- Source extract
The official admitted however that the “political leadership” shown by the Commission in dealing with countries like France or Italy in the budgetary procedure could explain this perception.
Meanwhile, the proposal for an independent European fiscal board has elicited criticism in the European Parliament. In a letter sent to Commission President Jean-Claude Juncker, Parliament President Martin Schulz expressed concerns that legislators will not be consulted in nominating the five experts on the new board.
“The democratic accountability of this body, whose assessments will bear political implications, is not ensured,” Schulz said in the letter, seen by EurActiv.
Eurogroup President Jeroen Dijsselbloem said on 4 November in a speech in Bratislava (Slovakia): "Keeping our public finances on a sustainable footing calls for transparent compliance with and enforcement of the budgetary rules: the Stability and Growth Pact is our anchor of confidence as Mario Draghi always says and we need to adhere to the rules. The Commission's role is crucial here. The Commission has the instrument to make sure the fiscal rules are applied and if necessary it must use it. There is a big difference between a political Commission and a politicised Commission. Let me explain. The Commission as in the college of commissioners, is a political body. But I feel the assessment of the national draft budgetary plans should be done in a technical way and not in a politicised way. For that reason there could be merits in having a big European sister of the national fiscal councils, placed outside the Commission to provide independent assessments of the national draft budgets, on the basis of which the Commission gives its (political) opinion. I think this is the right approach."
The interpretative communication on the Stability and Growth Pact, adopted by the College of Commissioners on 13 January, eased the fiscal discipline required of the member states in both the preventive and the corrective arms of the SGP, on condition that they implement structural reforms and boost investment or if their economic environment deteriorates significantly.
The review of the fiscal rules was a promise made to the Socialist group by European Commission President Jean-Claude Juncker in exchange for their support during his nomination.
Officials consider that the new interpretation brought “real progress” in reviewing the EU’s existing fiscal rules, in particular in the case of allowing a temporary deviation for member states under the excessive deficit procedure (EDP), when reforms are planned but are yet to be legally endorsed.
The European Commission’s communication confirmed that the implementation of structural reforms will be considered a relevant factor under the EDP to ease the adjustment path. In the absence of a sound methodological framework to estimate the budgetary effects of structural reforms, the executive assesses eligibility for the structural reform clause on the basis of a dedicated reform plan – submitted by the member state in spring - in the context of the annual update of the Stability and Convergence Programmes. The programme needs to include detailed and verifiable information, as well as a credible timeline for adoption and delivery of the envisaged reforms.

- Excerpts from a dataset
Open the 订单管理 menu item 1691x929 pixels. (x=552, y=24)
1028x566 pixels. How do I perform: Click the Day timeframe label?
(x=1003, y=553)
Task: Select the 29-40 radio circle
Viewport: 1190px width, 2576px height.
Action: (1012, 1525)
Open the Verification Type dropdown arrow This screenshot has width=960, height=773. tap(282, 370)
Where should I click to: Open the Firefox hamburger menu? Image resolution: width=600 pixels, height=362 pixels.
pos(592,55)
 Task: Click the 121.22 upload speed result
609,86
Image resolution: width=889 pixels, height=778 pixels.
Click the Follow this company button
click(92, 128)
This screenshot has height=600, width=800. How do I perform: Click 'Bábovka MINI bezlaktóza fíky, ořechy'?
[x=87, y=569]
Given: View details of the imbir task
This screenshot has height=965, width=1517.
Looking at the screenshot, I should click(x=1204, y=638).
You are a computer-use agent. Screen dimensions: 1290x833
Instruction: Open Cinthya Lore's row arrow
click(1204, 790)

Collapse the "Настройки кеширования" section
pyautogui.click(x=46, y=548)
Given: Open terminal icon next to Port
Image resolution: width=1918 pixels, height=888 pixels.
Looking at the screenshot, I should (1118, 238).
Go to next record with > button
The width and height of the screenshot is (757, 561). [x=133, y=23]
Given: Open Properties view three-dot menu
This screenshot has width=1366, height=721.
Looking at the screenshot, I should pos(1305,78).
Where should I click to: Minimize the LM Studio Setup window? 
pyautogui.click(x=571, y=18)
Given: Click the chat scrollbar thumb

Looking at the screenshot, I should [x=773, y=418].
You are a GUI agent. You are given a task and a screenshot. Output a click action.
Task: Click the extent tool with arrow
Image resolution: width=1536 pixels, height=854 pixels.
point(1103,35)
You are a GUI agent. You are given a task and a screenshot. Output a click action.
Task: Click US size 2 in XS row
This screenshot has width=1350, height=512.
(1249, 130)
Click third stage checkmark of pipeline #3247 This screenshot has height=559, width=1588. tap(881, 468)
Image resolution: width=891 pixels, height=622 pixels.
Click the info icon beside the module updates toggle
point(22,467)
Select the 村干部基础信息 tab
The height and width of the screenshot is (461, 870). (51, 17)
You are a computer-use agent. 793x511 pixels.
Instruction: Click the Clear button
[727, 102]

- What you need to do
From the article on EU fiscal rules, extract everything from "The official admitted" down to "seen by EurActiv." word for word.

- Reply
The official admitted however that the “political leadership” shown by the Commission in dealing with countries like France or Italy in the budgetary procedure could explain this perception.
Meanwhile, the proposal for an independent European fiscal board has elicited criticism in the European Parliament. In a letter sent to Commission President Jean-Claude Juncker, Parliament President Martin Schulz expressed concerns that legislators will not be consulted in nominating the five experts on the new board.
“The democratic accountability of this body, whose assessments will bear political implications, is not ensured,” Schulz said in the letter, seen by EurActiv.